Example Scenario Labels
labels:
service: ssh
confidence: 3
spoofable: 0
classification:
- attack.T1110
label: "SSH Bruteforce"
behavior: "ssh:bruteforce"
remediation: true
Label Guidelines
- Confidence: Start with 3 (high confidence) and reduce if you're unsure
- Spoofable: Consider if the attack source can be easily faked (0 = cannot be spoofed, 3 = easily spoofed)
- Classification: Use MITRE ATT&CK techniques when applicable
- Behavior: Choose from the predefined taxonomy to ensure consistency
Preparing your contribution
Before asking for a review of your PR, please ensure you have the following:
Tests
Test creation is covered in parsers creation and scenarios creation.
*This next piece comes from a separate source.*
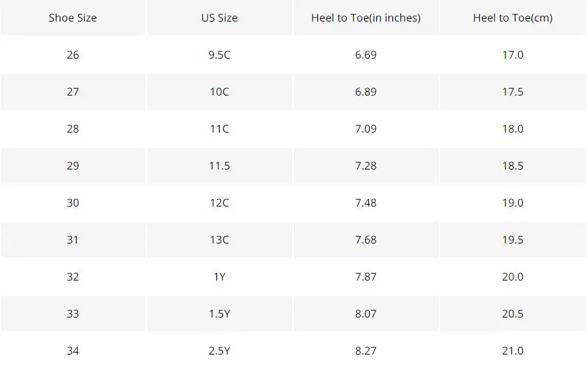Click shoe size 28 cell

point(73,128)
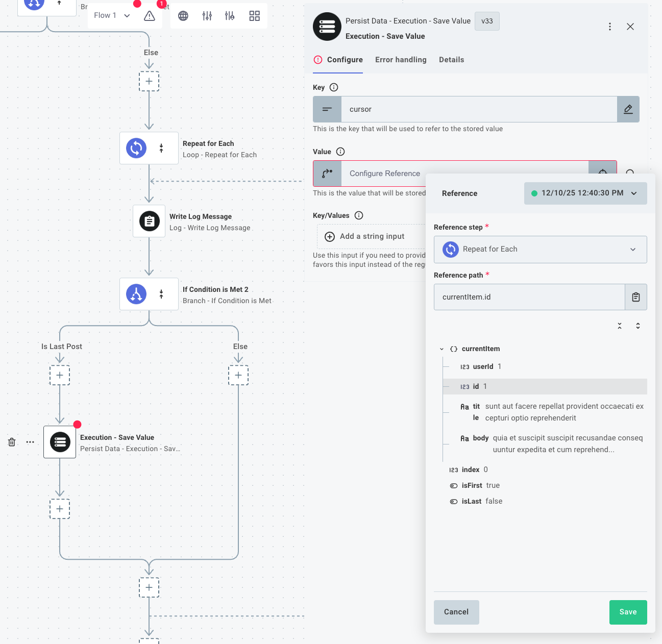The width and height of the screenshot is (662, 644).
Task: Open the Flow 1 dropdown
Action: coord(111,15)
Ensure that each of your parser or scenario is properly tested:
- Parser tests: Include sample log files that cover various scenarios (success, failure, edge cases)
- Scenario tests: Test with different input data to ensure proper triggering and no false positives
- Integration tests: Verify that your components work well with existing parsers/scenarios
Documentation
Please provide a .md
file with the same name as each of your parser, scenario or collection. The markdown is rendered in the hub.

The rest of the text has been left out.